Considerações de uma iniciante
A digitalização das profissões do audiovisual
Ás vésperas de uma banca para vaga no mestrado em Ciência da Informação, do IBICT, foi-me dada a oportunidade, mais uma vez, de ler Giuseppe Cocco em “Indicadores de inovação e capitalismo cognitivo”, um artigo investigativo e propositivo, que reflete a cerca do trabalho, da produção, da remuneração e o valor do conhecimento. Trata das tensões e diferenças entre emprego e trabalho. Nele baseei-me, também, para construir esta reflexão.

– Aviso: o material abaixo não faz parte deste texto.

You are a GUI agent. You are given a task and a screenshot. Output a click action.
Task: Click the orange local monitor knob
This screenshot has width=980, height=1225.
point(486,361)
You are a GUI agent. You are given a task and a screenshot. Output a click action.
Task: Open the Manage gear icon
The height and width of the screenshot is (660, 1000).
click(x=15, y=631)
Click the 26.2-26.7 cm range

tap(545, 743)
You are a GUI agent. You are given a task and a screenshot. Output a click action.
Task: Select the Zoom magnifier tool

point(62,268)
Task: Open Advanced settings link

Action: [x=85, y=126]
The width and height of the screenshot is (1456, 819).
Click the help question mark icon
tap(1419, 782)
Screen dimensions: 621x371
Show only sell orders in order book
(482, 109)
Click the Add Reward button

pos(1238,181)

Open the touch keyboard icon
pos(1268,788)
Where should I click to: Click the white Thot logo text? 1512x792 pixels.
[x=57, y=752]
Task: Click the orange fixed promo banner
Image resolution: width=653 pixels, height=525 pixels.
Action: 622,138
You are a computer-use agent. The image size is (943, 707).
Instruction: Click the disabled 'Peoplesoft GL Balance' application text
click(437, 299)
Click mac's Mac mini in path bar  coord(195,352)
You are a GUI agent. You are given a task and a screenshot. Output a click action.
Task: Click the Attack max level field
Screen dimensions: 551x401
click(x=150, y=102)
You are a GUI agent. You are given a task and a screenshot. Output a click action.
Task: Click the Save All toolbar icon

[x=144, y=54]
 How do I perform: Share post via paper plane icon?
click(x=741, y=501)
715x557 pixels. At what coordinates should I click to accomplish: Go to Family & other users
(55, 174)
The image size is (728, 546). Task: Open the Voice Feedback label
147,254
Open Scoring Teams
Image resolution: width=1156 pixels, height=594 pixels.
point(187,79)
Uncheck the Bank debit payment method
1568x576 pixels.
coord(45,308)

Ao estudar os movimentos que nos levaram às recentes crises mundiais, percebemos que a ampliação do crédito aumentou a ilusão de que o trabalhador poderia consumir, ou seja, simplificando, consolidou a dependência financeira do trabalhador através da torrente de crédito derramado no mercado. Na tentativa de desviar as verdadeiras causas das crises recorrentes, estariam elas centradas basicamente na falta de troca de interesses entre o que é público e privado, para a diferenciação entre trabalho e emprego, o pensamento pós-industrial nos faz crer que o que pode causar a crise é o custo de um país e que para minimizá-lo precisamos cortar, vender os espaços públicos e vender nossos valores. Neste sentindo, acompanhar ou controlar a especulação do capital transforma-se numa batalha inglória e acabamos inevitavelmente na crise. “O crédito substitui a renda mas o débito torna-se impagável”(1).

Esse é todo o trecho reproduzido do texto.